__DATASET CONTENT__

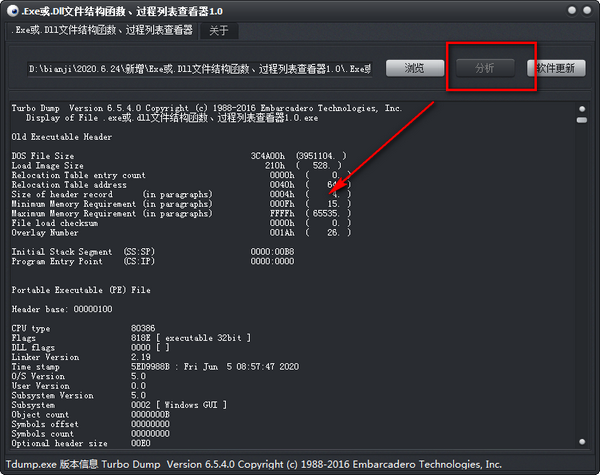Click the eye application icon in title bar
The image size is (600, 475).
(x=13, y=11)
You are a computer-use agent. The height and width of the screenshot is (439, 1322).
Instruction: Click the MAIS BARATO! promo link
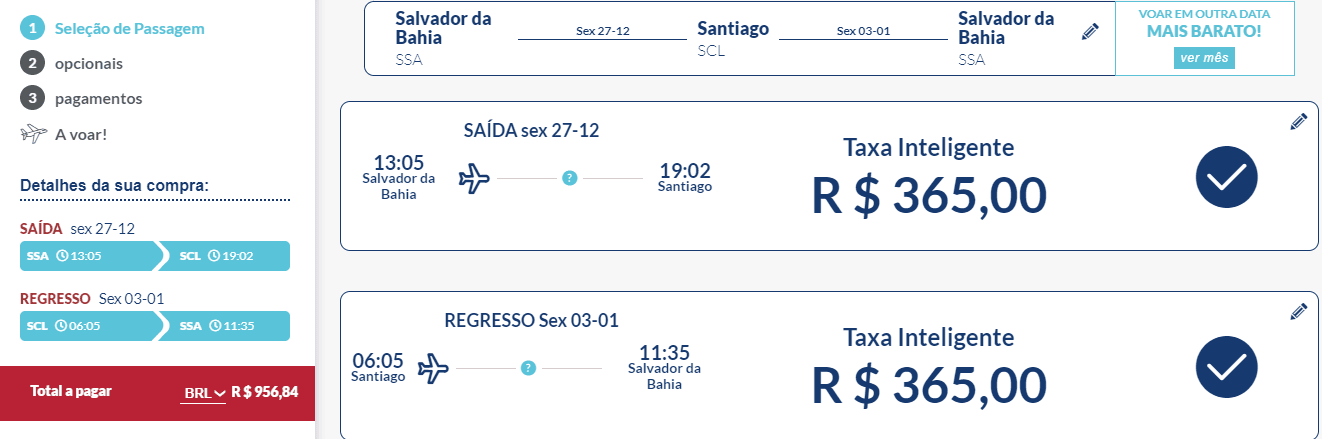1204,31
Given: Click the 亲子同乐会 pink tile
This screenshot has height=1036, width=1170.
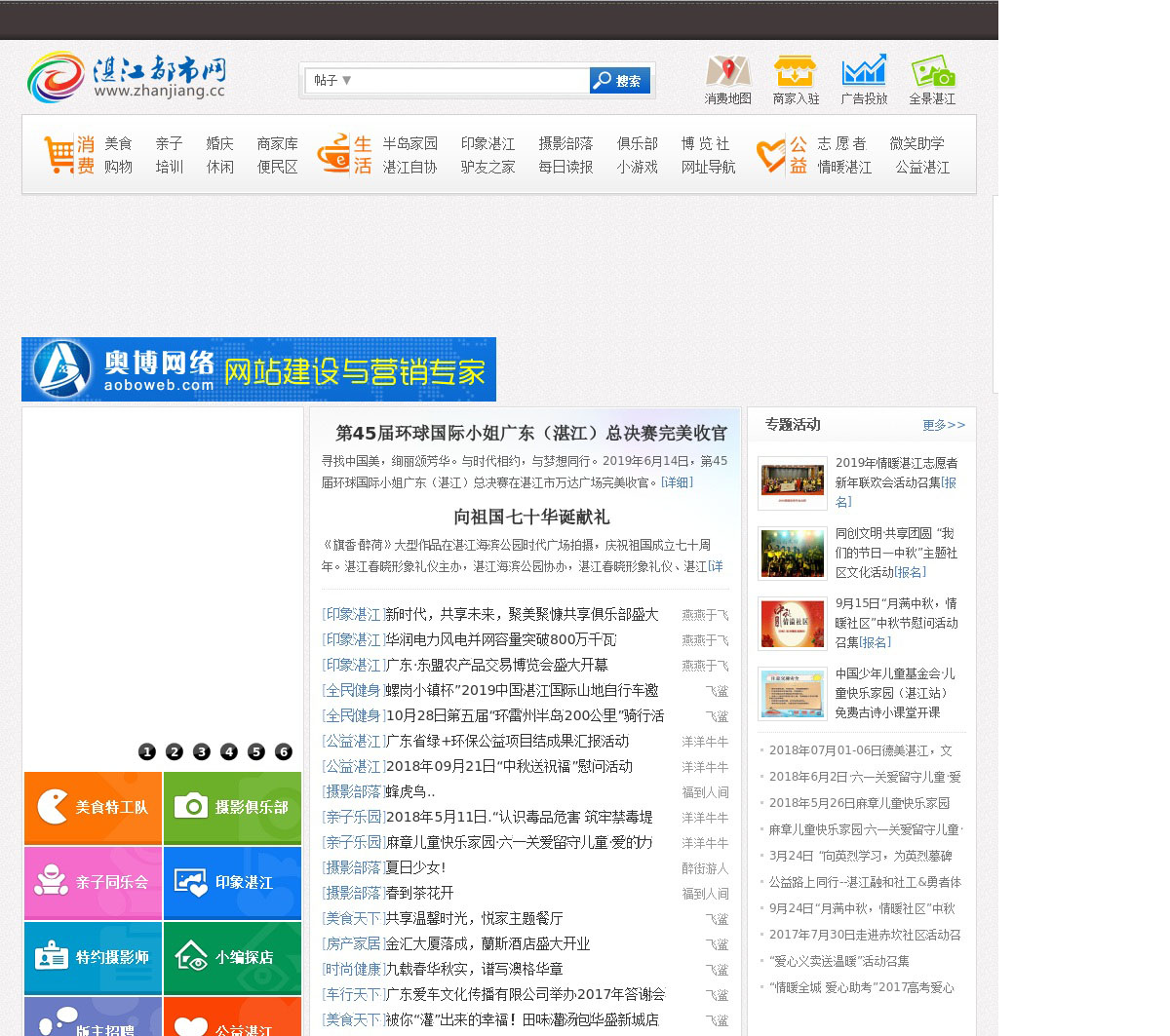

__HOW TO COMPLETE THIS TASK__
Work out how many lines in the records above contain the word "width", and reply with that number alone.

__YOUR SOLUTION__
2